Group Formed To Repeal Online Gambling Laws

The Washington Internet Poker Initiative wants to change state law that bans online gambling and makes playing online poker a Class C felony. Founder Curtis Woodward suggests a two-tiered system that lets tribes and licensed card rooms offer full online casino gaming, and allows larger sites to operate online poker rooms within the state.

Curtis Woodard, founder of the Washington Internet Poker Initiative, said his group is working to educate voters about online gambling and to lobby politicians to repeal laws banning online poker in the state.

In 2006, the Washington legislature made playing online poker a Class C felony. The sponsor, then-State Senator Margarita Prentice said poker players should “go pump gas” instead of playing poker online. The law also bans legal fantasy sports sites. Following its passage, PartyPoker, PokerStars and Full Tilt Poker immediately withdrew from the state and online subscription poker sites have not marketed in Washington.

The Washington Supreme Court upheld the law in 2010.

Woodward said rather than ban online poker, the state should instead embrace the industry and establish a two-tiered system, allowing Native American tribes and licensed card rooms to offer full online casino gaming, while larger sites like PokerStars would operate online poker rooms within the state. Companies that wanted to participate would pay “a significant fee,” Woodard said, that would cover the costs of regulation. “This solution should please everyone. It can and should serve as a model for other states to follow because it opens the door for easy interstate cooperation and the ability to share player liquidity on common platforms across state lines.”

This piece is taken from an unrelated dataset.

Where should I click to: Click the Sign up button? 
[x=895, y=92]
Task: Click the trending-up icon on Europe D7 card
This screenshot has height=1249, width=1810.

Woodard was a guest on Dori Monson’s KIRO-FM radio show, during which Monson said, “You can smoke pot legally in Washington now, but you can’t play poker online. That is the ultimate hypocrisy. You’ve got the state government telling us they have to raise our taxes. Yet, because we have certain politicians who got bought and paid for by other gambling interests who wanted to protect their monopoly, suddenly I’m a felon if I want to play for free, or for five, 10, 25 cents a hand Texas Hold ‘em online in our state. For the legislature to make felons out of their citizens in exchange for campaign cash, it’s one of the sleaziest bits of politics that you’ll ever see.”